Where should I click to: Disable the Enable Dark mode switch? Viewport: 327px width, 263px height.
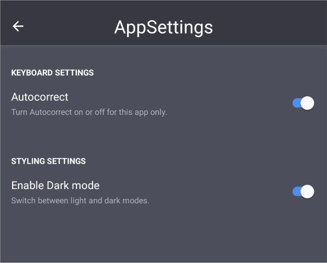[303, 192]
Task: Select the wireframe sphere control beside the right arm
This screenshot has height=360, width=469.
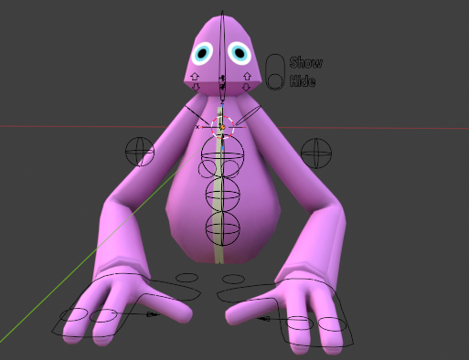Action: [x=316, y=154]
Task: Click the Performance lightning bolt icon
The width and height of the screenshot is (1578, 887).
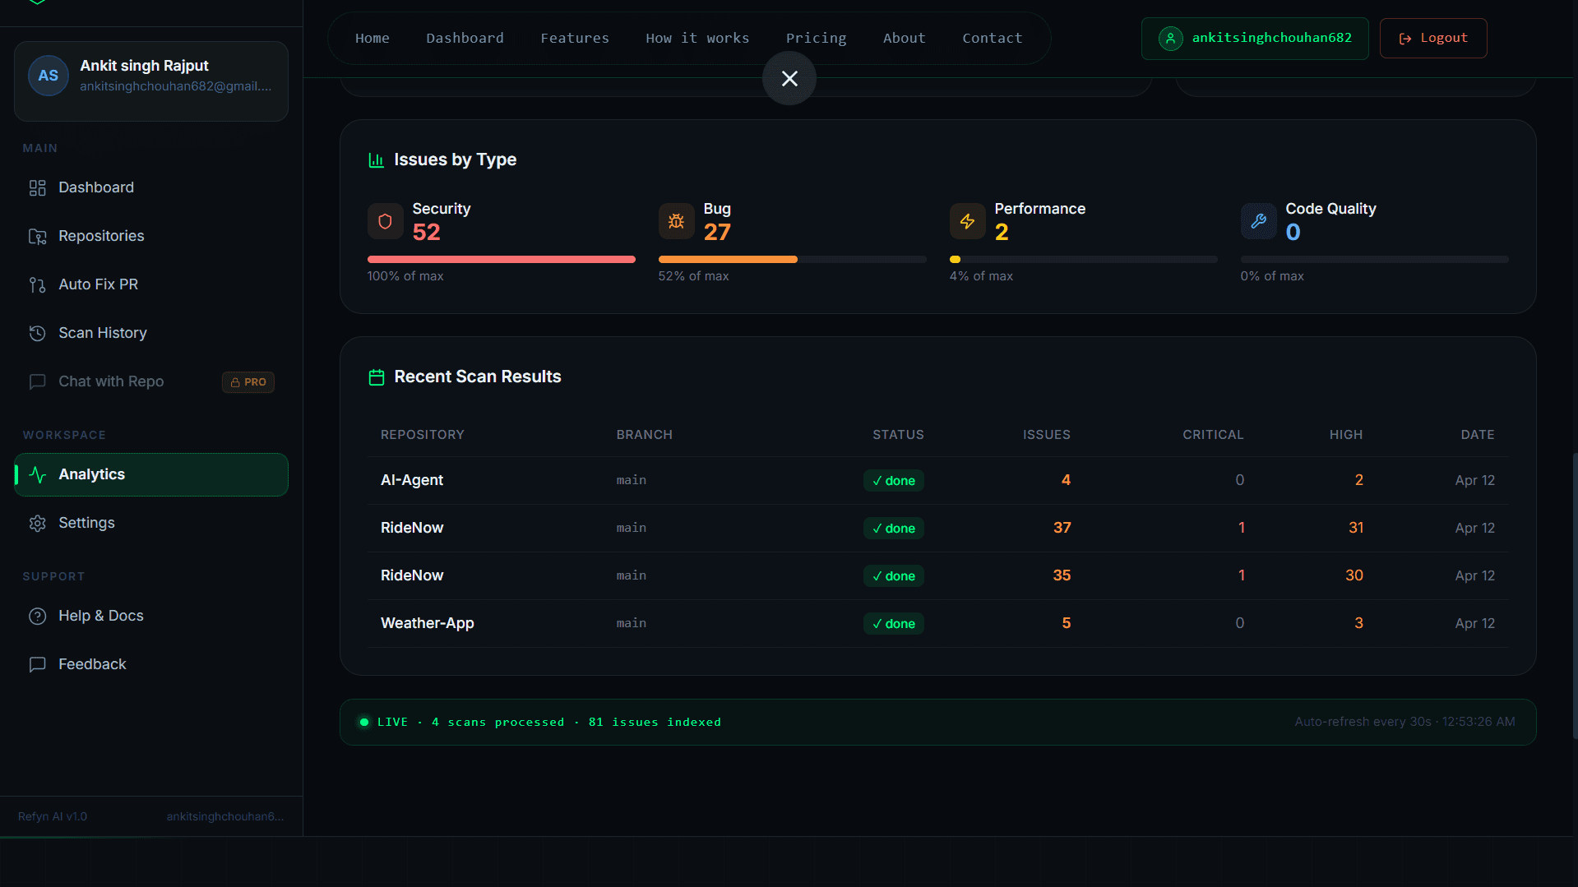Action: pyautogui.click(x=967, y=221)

+--

▶ **HOW TO COMPLETE THIS TASK**: From the line containing "This screenshot has height=360, width=469." to the last line of the listing above, transcribe each line exactly, skipping the pictures.

▶ **REPLY TO THE EXERCISE**:
This screenshot has height=360, width=469.
Action: [x=316, y=154]
Task: Click the Performance lightning bolt icon
The width and height of the screenshot is (1578, 887).
Action: pyautogui.click(x=967, y=221)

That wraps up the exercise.